Unfortunately, graduate students are often not exposed to research until they begin their thesis or dissertation work. The goal of the work described in this paper is to provide this exposure by integrating research into the curriculum. Specifically, it focuses on obtaining applied research problems from sponsors, and having the students apply research processes to the problems under the guidance of both faculty and sponsors. This assures the results will be of interest to, and usable by, the sponsors. It also leads to broader, more traditional research work that stems from the application.

This work aims to enhance students’ ability to plan, organize, and carry out research, especially as a member of a team, under the combined mentorship of faculty and sponsors.
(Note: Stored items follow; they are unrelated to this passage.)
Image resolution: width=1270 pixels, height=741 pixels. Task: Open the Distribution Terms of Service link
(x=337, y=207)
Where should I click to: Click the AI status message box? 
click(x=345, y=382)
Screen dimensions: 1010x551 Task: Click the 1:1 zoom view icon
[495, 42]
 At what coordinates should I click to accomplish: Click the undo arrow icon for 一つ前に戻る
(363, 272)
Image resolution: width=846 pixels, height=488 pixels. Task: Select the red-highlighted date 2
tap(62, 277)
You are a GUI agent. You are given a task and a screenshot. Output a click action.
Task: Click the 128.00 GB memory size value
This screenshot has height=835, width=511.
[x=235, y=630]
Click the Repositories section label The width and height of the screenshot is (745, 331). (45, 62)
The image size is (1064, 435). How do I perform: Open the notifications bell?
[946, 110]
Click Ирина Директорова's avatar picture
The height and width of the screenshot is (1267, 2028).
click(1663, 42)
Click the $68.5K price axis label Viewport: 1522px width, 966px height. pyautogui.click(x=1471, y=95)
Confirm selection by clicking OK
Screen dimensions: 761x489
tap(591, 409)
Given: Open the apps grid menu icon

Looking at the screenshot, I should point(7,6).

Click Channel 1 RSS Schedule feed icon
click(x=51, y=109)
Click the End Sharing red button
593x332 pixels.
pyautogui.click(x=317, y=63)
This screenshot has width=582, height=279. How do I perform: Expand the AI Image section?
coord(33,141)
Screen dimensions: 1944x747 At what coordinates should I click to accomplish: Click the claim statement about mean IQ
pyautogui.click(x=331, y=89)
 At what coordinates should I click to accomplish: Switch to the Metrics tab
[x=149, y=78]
Additionally, it provides a basis for educational institutions to give students research opportunities that bridge theory to practice by focusing on real-world problems with real-world applications. It does so through the mechanism of a class on computer security research, run in conjunction with industry and government sponsors.

Because of the limited duration of the class, the students cannot complete a full, long-term research project. But they can begin or continue one, and so the research must be organized in a way that produces deliverables of some sort for the sponsor within the time constraints of the class. Further, the students must carry out and document their work in such a way that a completely different team of students can pick up where the original students left off, and continue the work. A new research methodology called Agile Research [5] provides an ideal way to do this.

This paper describes this work. The next section discusses the basis for the class, its organization, and how the work proceeds. Then we present a review of Agile Research, and follow up with a description of how the class implements the phases of that research methodology. We conclude with plans for the future.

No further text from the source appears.